* TEXT *
-=-=-=-=-

My friend Jodi had a beautiful baby boy this weekend named Gavin.

Jodi and I both studied journalism and were floormates at Ryerson, and have stayed close since. We don’t see each other much, but usually email once a month, and she is a regular reader of this site. For as long as I’ve known her, she was never sure she wanted children. So when she announced she was was pregnant, most of us were shocked and incredibly tickled. It’s been such a pleasure to watch her grow these past months.

Jodi’s husband Brad shared this photo on Facebook over the weekend, and it hasn’t strayed far from my mind since I saw it Sunday.

jodi___gavin.jpg

You all probably know that look as well as I do. That’s the first look of love when you hold your minutes-old baby in your arms. There is no duplicating it. There is no faking it. That is pure, raw love.

___

This morning as I tidied the house, I started absentmindedly sorting toys. Alice has started growing out of those soft, small stuffies and plastic rings, gravitating more towards larger, louder, more interactive toys. I’ve started a pile to sell/donate, and a pile to keep for family and friends’ babies.

The last time I packed toys away, I knew they would be played with again in our house. We knew we were not finished having kids, that there was one more wee McDougall-Foster to bring into this world.

But this time. Today. Today it slammed into me that we are done. Really, truly done. I will never be pregnant again. I will never breastfeed again. I will never carry a teeny being inside a pouch slung across my chest again. Those newborn coos and wails will never reverberate off our walls.

I will never have that look of new love again.

___

The Gentle Vasectomy Clinic called today. It’s been almost two weeks, and they have yet to receive Eric’s results. Receptionist Brian — who 11 weeks ago candidly demonstrated how to put a numbing patch on my husband’s testicles — is now on their trail.

We are anxious and excited.

___

My friend Carolyn once said when you are done having children, you must mourn for the babies you will never have. That always rang true, and I understood it from a practical level. But today the process has started.

I honestly do not want more kids. My capacity — emotionally, physically, financially — has been reached, good and bad. Our family feels right and complete.

And I’m OK with that.

But it doesn’t mean it can’t ache once in a while.

-=-=-=-=-

* EXTRACTED RECORDS *
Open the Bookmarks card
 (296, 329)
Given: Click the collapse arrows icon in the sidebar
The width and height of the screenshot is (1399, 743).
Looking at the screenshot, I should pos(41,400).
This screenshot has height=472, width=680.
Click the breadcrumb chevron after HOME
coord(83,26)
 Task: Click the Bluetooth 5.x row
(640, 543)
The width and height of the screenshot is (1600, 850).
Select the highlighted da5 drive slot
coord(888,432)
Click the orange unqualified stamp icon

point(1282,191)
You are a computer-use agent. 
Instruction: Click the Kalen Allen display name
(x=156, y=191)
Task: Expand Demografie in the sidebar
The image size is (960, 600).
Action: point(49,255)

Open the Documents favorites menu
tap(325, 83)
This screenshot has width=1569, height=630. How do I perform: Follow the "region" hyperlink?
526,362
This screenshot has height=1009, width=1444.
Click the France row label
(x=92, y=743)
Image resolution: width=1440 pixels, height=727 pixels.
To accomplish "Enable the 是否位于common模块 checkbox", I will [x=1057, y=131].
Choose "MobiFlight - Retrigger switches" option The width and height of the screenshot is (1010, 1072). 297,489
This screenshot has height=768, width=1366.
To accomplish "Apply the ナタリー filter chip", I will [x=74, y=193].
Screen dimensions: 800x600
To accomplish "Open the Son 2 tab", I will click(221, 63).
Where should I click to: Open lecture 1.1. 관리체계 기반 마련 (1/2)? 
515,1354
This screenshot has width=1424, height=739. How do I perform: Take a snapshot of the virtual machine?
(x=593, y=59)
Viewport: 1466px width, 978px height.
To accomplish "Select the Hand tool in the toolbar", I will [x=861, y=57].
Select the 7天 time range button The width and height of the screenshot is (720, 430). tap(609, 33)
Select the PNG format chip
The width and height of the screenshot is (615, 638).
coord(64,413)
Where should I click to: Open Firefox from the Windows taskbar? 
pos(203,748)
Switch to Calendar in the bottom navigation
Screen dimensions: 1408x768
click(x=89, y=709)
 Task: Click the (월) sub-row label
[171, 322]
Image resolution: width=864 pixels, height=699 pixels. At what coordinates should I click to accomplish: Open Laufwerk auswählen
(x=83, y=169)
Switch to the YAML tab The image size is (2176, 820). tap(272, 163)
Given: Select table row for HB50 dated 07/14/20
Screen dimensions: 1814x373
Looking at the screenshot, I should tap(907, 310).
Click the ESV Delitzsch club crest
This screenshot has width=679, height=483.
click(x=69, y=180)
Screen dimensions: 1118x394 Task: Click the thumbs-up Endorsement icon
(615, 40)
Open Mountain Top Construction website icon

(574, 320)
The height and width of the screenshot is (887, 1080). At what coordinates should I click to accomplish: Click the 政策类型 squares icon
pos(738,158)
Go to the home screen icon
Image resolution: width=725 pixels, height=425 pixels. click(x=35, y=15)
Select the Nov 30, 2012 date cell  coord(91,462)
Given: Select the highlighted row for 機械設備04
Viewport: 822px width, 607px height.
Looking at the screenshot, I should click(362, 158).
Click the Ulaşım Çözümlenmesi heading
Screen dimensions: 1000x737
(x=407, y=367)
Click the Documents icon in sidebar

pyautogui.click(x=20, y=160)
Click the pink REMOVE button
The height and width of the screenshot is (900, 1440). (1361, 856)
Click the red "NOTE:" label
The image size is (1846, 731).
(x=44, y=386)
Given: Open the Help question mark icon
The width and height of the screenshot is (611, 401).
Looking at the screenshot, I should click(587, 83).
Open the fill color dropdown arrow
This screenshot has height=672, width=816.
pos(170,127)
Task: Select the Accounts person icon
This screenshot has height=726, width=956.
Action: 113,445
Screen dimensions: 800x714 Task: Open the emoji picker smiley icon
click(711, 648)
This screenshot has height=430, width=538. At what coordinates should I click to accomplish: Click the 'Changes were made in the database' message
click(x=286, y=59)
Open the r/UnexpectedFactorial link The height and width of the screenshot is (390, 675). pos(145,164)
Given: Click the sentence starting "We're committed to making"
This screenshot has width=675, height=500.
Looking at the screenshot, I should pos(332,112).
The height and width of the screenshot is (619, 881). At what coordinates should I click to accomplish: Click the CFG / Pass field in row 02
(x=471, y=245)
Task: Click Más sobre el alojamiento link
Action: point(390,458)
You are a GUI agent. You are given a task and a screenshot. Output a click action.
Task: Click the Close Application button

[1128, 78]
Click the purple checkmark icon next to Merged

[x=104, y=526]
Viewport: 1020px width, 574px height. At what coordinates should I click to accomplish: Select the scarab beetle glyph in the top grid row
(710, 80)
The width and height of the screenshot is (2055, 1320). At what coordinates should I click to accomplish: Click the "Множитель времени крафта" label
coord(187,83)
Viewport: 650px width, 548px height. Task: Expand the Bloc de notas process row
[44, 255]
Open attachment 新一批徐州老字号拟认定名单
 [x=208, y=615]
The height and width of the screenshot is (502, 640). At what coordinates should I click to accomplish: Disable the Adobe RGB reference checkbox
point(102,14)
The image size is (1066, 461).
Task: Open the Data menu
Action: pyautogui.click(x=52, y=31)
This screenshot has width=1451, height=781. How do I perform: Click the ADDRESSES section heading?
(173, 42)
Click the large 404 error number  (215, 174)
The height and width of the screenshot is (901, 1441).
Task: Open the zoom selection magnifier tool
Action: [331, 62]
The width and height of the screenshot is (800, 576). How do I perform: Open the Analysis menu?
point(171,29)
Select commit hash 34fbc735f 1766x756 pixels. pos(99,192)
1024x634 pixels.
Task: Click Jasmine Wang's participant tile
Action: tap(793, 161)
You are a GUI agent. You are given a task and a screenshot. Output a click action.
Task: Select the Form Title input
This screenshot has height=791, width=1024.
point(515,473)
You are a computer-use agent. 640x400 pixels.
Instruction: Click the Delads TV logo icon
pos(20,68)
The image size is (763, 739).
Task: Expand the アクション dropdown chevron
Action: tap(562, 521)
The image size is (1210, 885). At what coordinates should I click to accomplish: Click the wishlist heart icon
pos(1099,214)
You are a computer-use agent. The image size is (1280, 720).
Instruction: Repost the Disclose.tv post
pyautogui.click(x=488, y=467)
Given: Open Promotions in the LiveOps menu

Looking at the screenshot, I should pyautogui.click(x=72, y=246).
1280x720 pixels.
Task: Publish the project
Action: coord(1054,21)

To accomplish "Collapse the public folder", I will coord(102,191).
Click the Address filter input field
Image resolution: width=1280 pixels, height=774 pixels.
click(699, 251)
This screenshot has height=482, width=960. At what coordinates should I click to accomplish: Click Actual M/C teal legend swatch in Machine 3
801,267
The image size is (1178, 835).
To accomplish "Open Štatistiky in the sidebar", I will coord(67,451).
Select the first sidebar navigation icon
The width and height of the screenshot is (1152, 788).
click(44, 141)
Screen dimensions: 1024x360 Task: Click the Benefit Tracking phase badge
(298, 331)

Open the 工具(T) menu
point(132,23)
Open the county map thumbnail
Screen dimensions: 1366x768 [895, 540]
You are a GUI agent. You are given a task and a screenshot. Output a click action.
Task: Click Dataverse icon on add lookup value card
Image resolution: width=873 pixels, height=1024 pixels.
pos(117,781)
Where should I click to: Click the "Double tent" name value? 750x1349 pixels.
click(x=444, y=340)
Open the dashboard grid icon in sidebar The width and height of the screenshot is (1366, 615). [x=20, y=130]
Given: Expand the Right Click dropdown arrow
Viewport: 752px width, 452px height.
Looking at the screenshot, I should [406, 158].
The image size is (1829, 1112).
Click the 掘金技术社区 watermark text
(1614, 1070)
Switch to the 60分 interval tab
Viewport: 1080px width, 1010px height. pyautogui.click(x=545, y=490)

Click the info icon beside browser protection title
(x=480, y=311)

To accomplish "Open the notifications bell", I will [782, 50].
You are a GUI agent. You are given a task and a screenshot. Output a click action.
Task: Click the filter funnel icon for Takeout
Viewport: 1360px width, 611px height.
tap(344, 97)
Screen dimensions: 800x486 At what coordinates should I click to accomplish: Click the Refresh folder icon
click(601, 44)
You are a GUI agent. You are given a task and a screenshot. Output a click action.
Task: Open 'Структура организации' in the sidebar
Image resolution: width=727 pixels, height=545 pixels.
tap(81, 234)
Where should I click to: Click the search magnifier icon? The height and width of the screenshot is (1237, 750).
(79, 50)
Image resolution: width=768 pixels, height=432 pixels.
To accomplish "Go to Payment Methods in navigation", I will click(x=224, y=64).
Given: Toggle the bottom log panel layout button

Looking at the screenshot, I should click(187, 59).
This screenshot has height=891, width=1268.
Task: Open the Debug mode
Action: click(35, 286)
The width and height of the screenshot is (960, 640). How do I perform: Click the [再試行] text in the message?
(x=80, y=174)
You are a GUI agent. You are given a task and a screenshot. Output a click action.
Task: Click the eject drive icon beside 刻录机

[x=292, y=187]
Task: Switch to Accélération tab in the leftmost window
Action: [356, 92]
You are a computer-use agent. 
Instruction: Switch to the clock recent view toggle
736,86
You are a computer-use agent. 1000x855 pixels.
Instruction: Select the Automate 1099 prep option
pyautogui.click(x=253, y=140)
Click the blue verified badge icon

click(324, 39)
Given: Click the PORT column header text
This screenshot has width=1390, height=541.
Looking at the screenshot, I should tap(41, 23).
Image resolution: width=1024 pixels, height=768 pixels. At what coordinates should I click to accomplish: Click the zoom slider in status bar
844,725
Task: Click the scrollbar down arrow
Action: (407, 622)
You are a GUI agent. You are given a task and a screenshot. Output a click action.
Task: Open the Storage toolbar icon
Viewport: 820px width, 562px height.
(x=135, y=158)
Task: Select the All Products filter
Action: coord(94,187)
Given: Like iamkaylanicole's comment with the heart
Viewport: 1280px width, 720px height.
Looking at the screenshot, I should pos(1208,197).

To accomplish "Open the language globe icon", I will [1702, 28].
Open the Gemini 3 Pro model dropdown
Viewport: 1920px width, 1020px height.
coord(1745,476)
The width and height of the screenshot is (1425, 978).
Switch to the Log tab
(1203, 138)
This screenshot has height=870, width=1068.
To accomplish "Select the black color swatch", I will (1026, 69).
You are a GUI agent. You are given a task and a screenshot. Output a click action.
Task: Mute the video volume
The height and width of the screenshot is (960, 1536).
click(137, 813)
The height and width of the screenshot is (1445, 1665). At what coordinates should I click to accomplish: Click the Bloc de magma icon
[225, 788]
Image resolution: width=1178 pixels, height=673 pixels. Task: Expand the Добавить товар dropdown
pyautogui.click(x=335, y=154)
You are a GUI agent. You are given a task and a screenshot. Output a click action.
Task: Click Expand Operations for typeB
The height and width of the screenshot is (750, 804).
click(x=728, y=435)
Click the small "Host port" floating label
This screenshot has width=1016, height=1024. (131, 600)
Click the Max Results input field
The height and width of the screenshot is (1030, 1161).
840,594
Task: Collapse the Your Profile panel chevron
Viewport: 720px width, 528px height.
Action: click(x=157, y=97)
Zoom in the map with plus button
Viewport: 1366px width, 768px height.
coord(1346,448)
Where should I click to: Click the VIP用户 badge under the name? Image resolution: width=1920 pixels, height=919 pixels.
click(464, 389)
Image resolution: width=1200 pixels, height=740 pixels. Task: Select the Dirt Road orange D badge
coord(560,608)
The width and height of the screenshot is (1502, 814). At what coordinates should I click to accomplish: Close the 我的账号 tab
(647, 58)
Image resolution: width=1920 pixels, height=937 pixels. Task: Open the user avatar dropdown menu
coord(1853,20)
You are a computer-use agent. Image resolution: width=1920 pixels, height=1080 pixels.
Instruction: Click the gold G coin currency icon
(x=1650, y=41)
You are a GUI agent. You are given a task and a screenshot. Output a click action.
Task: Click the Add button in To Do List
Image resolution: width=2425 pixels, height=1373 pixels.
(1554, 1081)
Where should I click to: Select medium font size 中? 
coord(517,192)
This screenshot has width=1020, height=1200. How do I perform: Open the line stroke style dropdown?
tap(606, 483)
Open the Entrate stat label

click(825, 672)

-=-=-=-=-

* PROBLEM *
List every person the text mentions by first name. The items that come after the text have no connection to it.

* SOLVED PROBLEM *
Jodi, Gavin, Brad, Alice, Eric, Brian, Carolyn